* DIRECTIVES *
A. From the article on Real Madrid's league title, reproduce the passage that begins at the words "Real Madrid step" and stops after the words "What about me?".
B. In the article on Real Madrid's league title, what was the score when Madrid beat Espanyol at the Bernabéu?

* TEXT SHOWN *

******************************

Real Madrid step up when it matters to seal Ancelotti’s grand slam of titles | Sid Lowe
The season that ended early with Carlo Ancelotti becoming the only manager to win all five of Europe’s major leagues started with a phone call about something completely different. If this wasn’t exactly the way they had planned it, that’s because it was better. In late May last year Zinedine Zidane announced he was leaving Real Madrid, dropping a letter bomb as he went, and the sudden search for someone to replace him wasn’t going particularly well. Until one Saturday when, discussing other deals, they told Ancelotti as much, the conversation shifting from players to coaches, an idea forming. What about me?
A couple of calls later and it was done. By the Tuesday, Ancelotti had been announced as the new old manager. They briefed him but he didn’t really need them to: it was enough to know that this is Real Madrid. Sure, he had been unhappy about how they had sacked him last time, yes he was aware of the pressure and politics it brings having suffered it himself, but still: it’s Real Madrid, a second chance he never expected. “If it had been anyone else, I would have said ‘no’,” he claimed. Everton weren’t as bothered as they should have been and if some in Madrid weren’t as excited as they should have been either, Madrid had a manager.
Twelve months on, they have a league title too, Ancelotti’s first in Spain to go with one at each of Milan, Chelsea, PSG and Bayern. On Wednesday night, they also have a Champions League semi-final second leg, the fans celebrating this success also trying to prepare the ground for that one, chanting “si, se puede!” – yes, we can! And so far the evidence in Europe is that somehow, even if they don’t entirely know how, they can. Domestically, it is easier to understand: while the victory that removed any last doubt they would win the league was another comeback, winning 3-2 at Sevilla having been 2-0 down, in the end Madrid’s title comes down to the most basic thing of all: they’ve been better than everyone else.
On Saturday afternoon, they defeated Espanyol 4-0 at the Bernabéu, winning the league in front of their fans for the first time in 15 years. “We did it with four weeks to spare, and that says it all,” insisted Luka Modric.

******************************

* DATA SECTION *
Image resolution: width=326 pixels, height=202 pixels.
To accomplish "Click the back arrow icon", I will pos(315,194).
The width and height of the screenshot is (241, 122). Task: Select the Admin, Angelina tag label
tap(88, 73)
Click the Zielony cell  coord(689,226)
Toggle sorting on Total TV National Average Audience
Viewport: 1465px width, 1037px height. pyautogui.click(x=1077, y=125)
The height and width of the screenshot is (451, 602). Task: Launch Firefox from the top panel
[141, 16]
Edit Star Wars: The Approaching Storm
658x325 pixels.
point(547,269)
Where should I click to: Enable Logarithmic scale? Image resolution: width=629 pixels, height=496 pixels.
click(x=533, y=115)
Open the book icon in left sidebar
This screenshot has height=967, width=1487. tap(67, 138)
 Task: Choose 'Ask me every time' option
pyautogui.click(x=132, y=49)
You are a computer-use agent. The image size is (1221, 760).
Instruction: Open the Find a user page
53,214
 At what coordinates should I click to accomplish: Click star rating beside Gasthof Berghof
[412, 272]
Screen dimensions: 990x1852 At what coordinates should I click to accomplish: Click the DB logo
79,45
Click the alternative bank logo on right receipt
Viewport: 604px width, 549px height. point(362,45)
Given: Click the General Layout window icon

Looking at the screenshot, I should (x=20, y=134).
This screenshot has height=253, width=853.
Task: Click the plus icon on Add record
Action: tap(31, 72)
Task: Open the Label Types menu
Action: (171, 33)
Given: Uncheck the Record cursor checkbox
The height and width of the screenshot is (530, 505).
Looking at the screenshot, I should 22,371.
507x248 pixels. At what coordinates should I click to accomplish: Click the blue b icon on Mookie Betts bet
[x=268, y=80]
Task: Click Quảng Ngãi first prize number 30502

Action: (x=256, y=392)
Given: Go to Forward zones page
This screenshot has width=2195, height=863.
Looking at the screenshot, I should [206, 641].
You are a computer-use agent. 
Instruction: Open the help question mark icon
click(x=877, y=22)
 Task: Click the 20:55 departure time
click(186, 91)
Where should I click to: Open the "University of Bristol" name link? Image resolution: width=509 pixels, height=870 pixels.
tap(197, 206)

******************************

* THE SOLUTIONS *
A.
Real Madrid step up when it matters to seal Ancelotti’s grand slam of titles | Sid Lowe
The season that ended early with Carlo Ancelotti becoming the only manager to win all five of Europe’s major leagues started with a phone call about something completely different. If this wasn’t exactly the way they had planned it, that’s because it was better. In late May last year Zinedine Zidane announced he was leaving Real Madrid, dropping a letter bomb as he went, and the sudden search for someone to replace him wasn’t going particularly well. Until one Saturday when, discussing other deals, they told Ancelotti as much, the conversation shifting from players to coaches, an idea forming. What about me?

B. Madrid won 4-0.